▶ _PROBLEM REQUIREMENTS_: Could you please return each line of the data that has the word "Given"?
----
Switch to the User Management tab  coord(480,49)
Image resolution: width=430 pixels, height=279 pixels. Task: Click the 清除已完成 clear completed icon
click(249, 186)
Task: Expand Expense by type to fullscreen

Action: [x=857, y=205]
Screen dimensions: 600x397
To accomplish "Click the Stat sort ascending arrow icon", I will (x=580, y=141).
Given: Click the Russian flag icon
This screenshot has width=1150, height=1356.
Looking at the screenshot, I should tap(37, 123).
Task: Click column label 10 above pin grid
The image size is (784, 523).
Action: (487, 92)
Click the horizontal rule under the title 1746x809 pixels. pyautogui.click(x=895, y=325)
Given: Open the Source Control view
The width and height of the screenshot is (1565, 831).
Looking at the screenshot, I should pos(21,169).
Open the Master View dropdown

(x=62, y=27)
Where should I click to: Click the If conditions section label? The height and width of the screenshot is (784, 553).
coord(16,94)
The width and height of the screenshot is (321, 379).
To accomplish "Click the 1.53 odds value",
----
▶ _TASK OUTPUT_:
Given: Click the Russian flag icon
Given: Open the Source Control view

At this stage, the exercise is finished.